The Economist published one more article about Greece on May 4. This article, on a somewhat different wavelength, had the title Greek economy: Daring to hope, fearing to fail, and focused on the prevalent situation in Greece, the hopes for changes in the economic sector as well as the difficulties that still exist.
The article begins by mentioning this year’s lower participation in the May Day demonstrations in central Athens compared to previous years. It then underlined as positive that, despite the crisis, the shopping street of Ermou, which ranks tenth on the list of the most expensive retail streets in the world, remains busy, while in Kolonaki, an upmarket district in Athens, some new shops have opened as rents have been reduced. The Economist also added that a promising sign for the Greek economy is the important rise in tourist bookings to Greece for the coming summer season.
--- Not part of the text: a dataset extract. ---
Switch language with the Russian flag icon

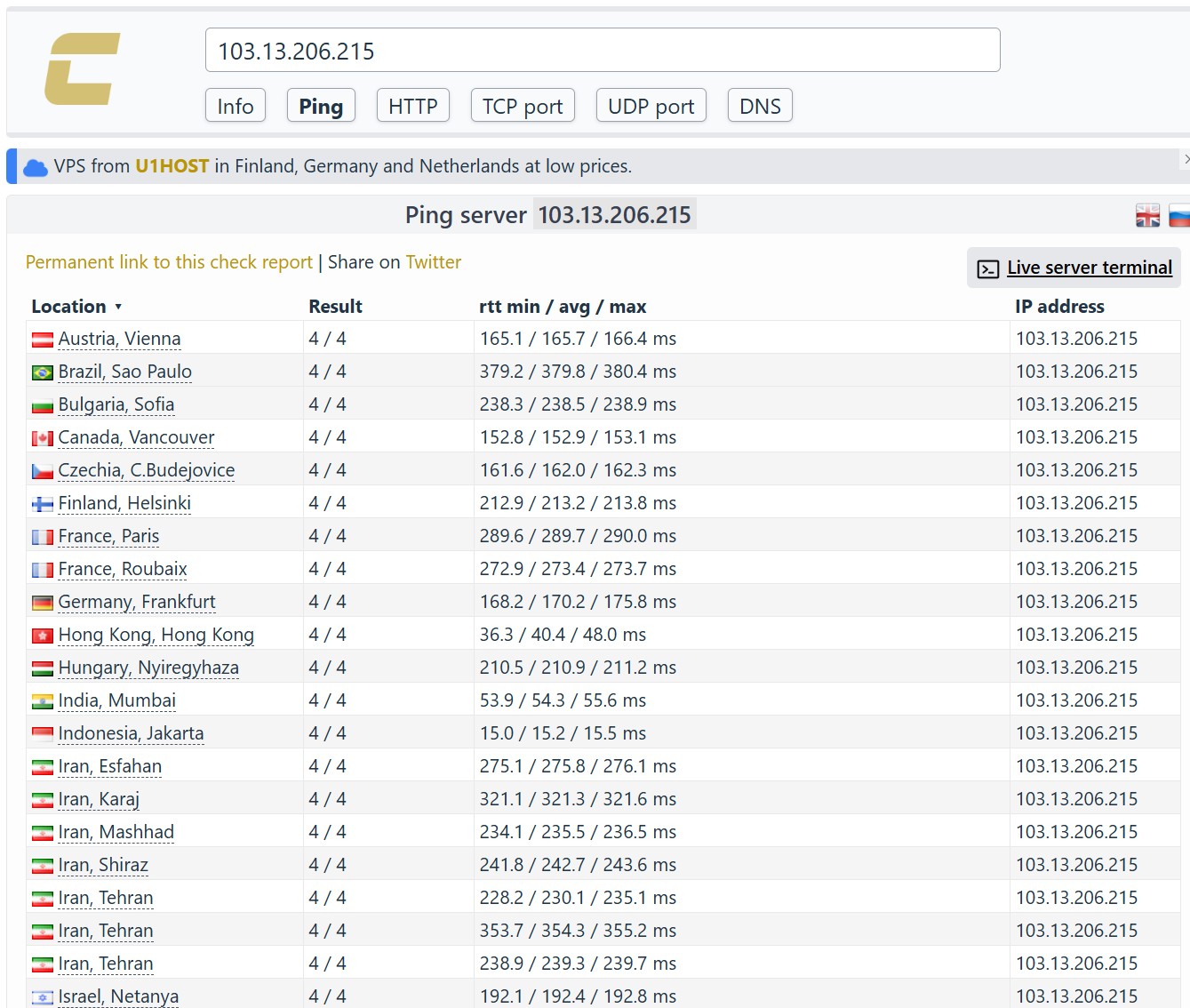pos(1179,215)
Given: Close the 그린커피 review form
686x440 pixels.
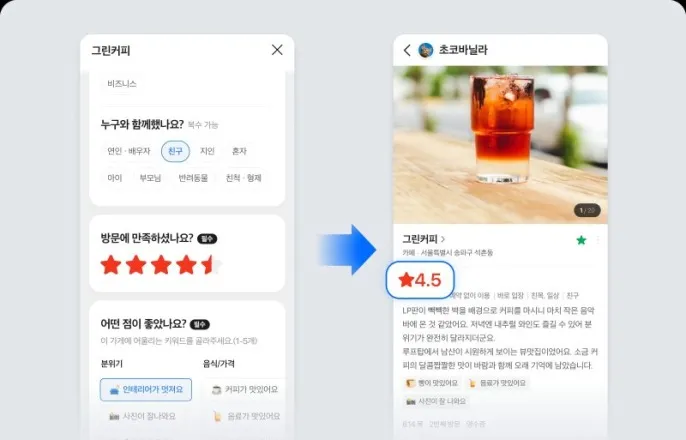Looking at the screenshot, I should coord(277,50).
“A turnaround must occur sooner or later: GDP has shrunk by 20% since 2007. The ordeal is not over. Output is forecast to fall by a further 4.4% this year, not least because of more austerity. But the measures are having an effect,” says the Economist. The article stresses the importance of the role of the banks whose recapitalization is now being completed.
With the highest rate of unemployment in Europe, the minimum wage down by 22 percent and more taxes than ever, it is obvious that Greek employers cannot find the way back to development. As far as foreign investments are concerned, Greece remains an inhospitable place to run business, while bureaucracy poses a lot of burden.
“The Greek economy is at a precarious point. Despite the surveys showing a revival in confidence, many businesses remain downbeat,” noted the Economist, concluding that “Greek society, struggling with a youth-unemployment rate of almost 60%, is reaching a limit on how much pain it can endure. If a recovery does occur, it may be in the nick of time”.